● PROBLEM STATEMENT: Rewrite the material from the line with "Task: Open the AR booking on February 7" up to and including the line with "Action: pos(767,12)", replacing "booking" with "reservation" and leaving everything else unchanged.

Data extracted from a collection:

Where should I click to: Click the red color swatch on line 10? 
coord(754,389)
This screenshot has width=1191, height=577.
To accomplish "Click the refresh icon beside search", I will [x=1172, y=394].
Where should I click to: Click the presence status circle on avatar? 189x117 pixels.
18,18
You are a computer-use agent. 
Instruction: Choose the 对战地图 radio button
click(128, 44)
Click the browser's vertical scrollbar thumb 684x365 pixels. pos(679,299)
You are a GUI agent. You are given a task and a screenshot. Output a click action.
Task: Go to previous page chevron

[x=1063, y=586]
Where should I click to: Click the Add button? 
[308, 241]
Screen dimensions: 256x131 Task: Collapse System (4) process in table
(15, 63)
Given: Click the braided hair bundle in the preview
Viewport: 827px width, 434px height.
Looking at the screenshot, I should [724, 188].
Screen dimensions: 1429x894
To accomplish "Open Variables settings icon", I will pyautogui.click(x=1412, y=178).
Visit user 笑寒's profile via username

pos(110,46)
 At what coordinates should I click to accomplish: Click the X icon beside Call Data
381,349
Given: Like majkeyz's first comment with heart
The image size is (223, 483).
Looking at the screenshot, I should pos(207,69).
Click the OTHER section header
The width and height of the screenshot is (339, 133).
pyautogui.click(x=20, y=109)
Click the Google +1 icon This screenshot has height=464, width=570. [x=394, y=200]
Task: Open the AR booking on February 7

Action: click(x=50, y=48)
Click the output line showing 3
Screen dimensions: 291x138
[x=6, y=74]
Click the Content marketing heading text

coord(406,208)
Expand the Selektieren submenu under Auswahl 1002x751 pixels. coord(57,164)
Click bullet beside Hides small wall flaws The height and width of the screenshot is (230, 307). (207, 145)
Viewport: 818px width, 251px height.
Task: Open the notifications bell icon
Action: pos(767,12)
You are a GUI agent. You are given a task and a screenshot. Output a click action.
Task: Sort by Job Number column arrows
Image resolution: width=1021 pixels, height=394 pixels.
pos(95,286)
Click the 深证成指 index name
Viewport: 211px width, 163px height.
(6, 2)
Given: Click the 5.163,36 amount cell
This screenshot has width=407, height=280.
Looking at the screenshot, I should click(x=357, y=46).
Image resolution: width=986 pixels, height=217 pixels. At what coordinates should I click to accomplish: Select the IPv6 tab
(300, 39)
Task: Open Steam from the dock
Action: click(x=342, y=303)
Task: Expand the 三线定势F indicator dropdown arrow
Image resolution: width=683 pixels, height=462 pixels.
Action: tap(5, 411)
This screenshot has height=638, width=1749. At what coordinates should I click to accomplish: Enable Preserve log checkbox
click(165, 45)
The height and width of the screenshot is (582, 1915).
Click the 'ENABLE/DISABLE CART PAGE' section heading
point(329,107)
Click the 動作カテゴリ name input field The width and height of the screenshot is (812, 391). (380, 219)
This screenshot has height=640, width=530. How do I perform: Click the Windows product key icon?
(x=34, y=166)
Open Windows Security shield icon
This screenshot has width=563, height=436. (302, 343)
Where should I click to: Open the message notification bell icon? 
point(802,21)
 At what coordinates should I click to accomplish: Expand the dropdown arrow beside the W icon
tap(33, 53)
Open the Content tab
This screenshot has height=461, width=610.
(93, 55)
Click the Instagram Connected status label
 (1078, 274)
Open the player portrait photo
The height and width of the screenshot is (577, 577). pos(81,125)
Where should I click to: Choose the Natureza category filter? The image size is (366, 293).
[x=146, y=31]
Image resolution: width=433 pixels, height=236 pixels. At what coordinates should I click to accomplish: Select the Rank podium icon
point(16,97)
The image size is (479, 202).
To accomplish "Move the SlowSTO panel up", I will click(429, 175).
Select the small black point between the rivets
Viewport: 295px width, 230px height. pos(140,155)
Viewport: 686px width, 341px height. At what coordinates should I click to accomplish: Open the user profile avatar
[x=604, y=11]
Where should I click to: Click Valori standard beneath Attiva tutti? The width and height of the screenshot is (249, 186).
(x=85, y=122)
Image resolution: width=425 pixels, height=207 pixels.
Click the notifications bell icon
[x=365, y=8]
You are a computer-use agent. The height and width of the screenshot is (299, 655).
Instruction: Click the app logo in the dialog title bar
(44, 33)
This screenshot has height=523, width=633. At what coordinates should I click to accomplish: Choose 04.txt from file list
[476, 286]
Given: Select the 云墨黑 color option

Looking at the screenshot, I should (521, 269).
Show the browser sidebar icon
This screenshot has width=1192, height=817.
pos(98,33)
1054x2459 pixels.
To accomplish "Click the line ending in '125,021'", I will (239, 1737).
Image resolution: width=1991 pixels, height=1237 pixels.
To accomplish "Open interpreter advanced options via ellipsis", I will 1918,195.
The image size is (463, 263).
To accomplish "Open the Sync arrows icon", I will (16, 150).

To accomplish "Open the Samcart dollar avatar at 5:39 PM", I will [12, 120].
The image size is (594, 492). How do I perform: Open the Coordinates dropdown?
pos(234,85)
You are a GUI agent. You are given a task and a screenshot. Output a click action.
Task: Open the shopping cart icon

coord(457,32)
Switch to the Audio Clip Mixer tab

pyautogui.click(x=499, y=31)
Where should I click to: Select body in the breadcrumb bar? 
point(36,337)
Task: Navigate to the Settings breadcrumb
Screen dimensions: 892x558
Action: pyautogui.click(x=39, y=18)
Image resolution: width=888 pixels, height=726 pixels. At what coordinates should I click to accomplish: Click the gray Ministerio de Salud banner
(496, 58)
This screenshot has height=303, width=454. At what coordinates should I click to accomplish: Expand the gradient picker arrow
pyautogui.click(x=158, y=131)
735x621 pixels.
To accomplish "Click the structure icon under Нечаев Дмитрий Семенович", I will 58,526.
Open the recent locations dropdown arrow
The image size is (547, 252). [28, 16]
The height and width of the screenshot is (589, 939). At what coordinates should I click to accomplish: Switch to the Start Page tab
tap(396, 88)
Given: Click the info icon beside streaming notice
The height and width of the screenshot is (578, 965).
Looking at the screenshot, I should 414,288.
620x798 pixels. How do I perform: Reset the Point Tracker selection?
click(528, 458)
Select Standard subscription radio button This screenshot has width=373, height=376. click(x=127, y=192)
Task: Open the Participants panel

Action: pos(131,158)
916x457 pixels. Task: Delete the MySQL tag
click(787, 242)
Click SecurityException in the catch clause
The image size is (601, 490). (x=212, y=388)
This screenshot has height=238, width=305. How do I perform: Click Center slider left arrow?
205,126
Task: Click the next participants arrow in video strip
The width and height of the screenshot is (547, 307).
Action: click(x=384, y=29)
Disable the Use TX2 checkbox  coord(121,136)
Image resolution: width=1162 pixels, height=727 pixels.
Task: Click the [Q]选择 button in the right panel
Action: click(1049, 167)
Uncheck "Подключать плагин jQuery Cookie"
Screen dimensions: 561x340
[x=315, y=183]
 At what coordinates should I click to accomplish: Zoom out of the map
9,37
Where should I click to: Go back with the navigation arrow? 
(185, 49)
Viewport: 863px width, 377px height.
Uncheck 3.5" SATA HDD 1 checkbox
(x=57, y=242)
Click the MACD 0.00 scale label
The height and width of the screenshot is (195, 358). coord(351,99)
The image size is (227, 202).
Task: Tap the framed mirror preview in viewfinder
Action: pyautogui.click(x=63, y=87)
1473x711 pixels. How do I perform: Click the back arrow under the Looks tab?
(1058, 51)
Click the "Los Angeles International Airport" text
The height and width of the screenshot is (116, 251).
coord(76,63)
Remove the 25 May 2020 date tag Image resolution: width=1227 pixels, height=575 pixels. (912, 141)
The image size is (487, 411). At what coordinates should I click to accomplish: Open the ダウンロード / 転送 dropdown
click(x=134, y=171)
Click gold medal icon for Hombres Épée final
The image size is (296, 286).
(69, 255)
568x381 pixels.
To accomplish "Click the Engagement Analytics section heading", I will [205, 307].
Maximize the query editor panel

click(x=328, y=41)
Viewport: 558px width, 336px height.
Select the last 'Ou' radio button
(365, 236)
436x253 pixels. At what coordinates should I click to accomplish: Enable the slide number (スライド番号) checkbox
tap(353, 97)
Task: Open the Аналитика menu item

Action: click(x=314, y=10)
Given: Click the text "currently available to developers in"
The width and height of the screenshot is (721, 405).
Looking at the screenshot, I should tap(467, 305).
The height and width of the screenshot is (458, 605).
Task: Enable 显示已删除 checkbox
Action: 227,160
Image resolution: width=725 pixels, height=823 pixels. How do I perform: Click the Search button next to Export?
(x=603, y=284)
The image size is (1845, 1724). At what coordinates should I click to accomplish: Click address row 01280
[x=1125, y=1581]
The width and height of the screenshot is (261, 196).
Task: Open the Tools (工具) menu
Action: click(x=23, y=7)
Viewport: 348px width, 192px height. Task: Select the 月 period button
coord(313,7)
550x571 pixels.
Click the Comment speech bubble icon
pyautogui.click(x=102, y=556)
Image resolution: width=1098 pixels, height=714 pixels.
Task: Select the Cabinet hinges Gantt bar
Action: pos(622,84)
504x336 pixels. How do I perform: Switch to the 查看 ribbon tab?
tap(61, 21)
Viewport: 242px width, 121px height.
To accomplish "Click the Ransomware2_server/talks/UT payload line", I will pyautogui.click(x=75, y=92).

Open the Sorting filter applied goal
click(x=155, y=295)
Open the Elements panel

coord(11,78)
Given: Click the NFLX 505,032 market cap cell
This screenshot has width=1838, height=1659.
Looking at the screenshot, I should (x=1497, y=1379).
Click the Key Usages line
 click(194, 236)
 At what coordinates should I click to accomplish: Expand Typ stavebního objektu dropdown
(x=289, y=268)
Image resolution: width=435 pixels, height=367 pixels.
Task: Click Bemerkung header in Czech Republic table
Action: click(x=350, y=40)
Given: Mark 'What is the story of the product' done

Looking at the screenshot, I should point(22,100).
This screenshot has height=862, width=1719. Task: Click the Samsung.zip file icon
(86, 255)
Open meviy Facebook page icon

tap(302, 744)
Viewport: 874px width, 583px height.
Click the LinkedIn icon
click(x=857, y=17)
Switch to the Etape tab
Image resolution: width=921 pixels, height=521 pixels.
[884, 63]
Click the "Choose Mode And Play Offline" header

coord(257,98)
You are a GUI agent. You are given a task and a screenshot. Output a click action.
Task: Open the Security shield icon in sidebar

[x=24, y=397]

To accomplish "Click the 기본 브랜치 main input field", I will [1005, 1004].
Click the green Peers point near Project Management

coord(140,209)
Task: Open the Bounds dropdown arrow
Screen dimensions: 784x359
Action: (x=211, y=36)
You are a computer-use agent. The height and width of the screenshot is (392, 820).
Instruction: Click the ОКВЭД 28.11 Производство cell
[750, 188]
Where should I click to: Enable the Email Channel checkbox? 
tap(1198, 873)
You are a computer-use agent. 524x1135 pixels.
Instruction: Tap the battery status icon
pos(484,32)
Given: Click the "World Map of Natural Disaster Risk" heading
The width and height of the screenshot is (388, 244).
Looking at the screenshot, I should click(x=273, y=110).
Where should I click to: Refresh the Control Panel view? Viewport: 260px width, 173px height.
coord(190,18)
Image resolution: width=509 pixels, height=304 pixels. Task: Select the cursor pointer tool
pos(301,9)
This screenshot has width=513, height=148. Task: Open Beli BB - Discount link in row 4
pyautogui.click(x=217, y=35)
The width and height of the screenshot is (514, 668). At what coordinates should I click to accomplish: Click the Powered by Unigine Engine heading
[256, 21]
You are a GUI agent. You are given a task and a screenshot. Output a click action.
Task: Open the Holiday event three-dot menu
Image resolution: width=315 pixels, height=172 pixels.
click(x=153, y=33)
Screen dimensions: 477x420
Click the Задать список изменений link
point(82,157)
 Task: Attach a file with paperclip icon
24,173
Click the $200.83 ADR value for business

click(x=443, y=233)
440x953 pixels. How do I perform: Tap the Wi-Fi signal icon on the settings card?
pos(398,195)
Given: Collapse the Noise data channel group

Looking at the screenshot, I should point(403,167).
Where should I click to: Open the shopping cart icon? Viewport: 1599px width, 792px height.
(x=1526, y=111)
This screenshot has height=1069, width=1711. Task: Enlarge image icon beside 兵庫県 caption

● OUTPUT FOR THIS EXERCISE:
Task: Open the AR reservation on February 7

Action: click(x=50, y=48)
Click the output line showing 3
Screen dimensions: 291x138
[x=6, y=74]
Click the Content marketing heading text

coord(406,208)
Expand the Selektieren submenu under Auswahl 1002x751 pixels. coord(57,164)
Click bullet beside Hides small wall flaws The height and width of the screenshot is (230, 307). (207, 145)
Viewport: 818px width, 251px height.
Task: Open the notifications bell icon
Action: pos(767,12)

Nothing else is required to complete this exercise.